Thermal pre-treatment of β-Lactoglobulin as a tool to steer enzymatic hydrolysis and control the release of peptides

Abstract

Tryptic hydrolysis of β-Lactoglobulin (β-Lg) has been shown as an excellent way to produce several functional peptides. However enzymatic hydrolysis results in a mixture of numerous different peptides, which is problematic regarding the enrichment of one functional peptide in foods. Therefore, a new approach was investigated to control enzymatic hydrolysis by thermal pre-treatment of the substrate to produce specifically desired peptides. For this a 5% β-Lg solution (w/w) was denatured at 80°C and the influence of the surrounding pH (pH 4.6, 6.8 and 8) on the formed denatured particles was characterised by degree of denaturation (DD) and particle size. The native, as well as the denatured protein was then hydrolysed by trypsin (EC 3.4.21.4) at enzyme optimal conditions (pH 8 and 37°C). Hydrolysis was monitored by degree of hydrolysis (DH) using the pH-stat method and the hydrolysates were analysed by MALDI-TOF-MS/MS after several DHs. It could be demonstrated that the attacked cleavage sites during tryptic hydrolysis of native β-Lg followed no specific order. Denaturation independent of the environmental conditions led to a decrease of the DH during the total hydrolysis.
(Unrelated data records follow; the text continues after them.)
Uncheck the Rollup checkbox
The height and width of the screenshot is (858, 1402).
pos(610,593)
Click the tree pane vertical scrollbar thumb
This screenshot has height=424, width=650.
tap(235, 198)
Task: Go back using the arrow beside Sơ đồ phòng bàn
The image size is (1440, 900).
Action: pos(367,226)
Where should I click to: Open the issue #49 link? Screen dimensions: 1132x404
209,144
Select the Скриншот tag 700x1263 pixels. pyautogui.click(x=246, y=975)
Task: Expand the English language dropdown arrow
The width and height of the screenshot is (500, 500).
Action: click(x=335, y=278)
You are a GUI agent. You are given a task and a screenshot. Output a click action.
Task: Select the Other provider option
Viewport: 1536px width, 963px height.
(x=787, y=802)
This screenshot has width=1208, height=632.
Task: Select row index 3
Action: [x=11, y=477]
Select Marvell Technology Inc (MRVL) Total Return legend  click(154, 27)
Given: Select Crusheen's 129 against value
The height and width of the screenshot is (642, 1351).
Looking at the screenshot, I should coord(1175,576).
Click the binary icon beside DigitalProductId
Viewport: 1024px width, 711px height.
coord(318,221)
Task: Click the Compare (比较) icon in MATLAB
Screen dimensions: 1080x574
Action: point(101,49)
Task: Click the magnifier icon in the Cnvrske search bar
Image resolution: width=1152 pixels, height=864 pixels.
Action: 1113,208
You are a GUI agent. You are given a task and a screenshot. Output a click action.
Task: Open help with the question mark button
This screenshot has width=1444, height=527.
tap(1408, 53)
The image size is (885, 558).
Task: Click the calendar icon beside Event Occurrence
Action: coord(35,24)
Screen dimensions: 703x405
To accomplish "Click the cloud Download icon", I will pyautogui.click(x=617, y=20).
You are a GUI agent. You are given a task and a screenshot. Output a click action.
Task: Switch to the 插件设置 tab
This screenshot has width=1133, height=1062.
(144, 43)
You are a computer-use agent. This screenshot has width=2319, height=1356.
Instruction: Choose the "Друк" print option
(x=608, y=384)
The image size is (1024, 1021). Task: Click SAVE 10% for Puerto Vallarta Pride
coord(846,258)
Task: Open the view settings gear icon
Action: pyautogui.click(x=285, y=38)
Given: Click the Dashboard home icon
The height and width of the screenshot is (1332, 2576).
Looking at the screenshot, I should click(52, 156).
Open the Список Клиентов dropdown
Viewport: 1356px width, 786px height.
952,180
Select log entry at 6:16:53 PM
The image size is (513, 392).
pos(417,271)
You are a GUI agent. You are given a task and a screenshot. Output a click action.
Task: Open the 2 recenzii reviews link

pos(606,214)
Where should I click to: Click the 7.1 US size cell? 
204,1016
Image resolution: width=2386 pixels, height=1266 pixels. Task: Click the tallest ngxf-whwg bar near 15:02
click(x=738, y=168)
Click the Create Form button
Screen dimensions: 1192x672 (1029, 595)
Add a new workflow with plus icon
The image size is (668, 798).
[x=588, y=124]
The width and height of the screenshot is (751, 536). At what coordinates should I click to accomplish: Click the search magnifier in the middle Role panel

Of special interest was the formation of non-native monomers by thermal denaturation at pH 8 and the subsequent decrease of attacked peptide bonds to only five different cleavage sites after a DH of 1%. This conditions were favorable, due to the release of a slightly heterogeneous hydrolysate, containing the functional peptide f(142-148), with reported ACE-inhibitory activity.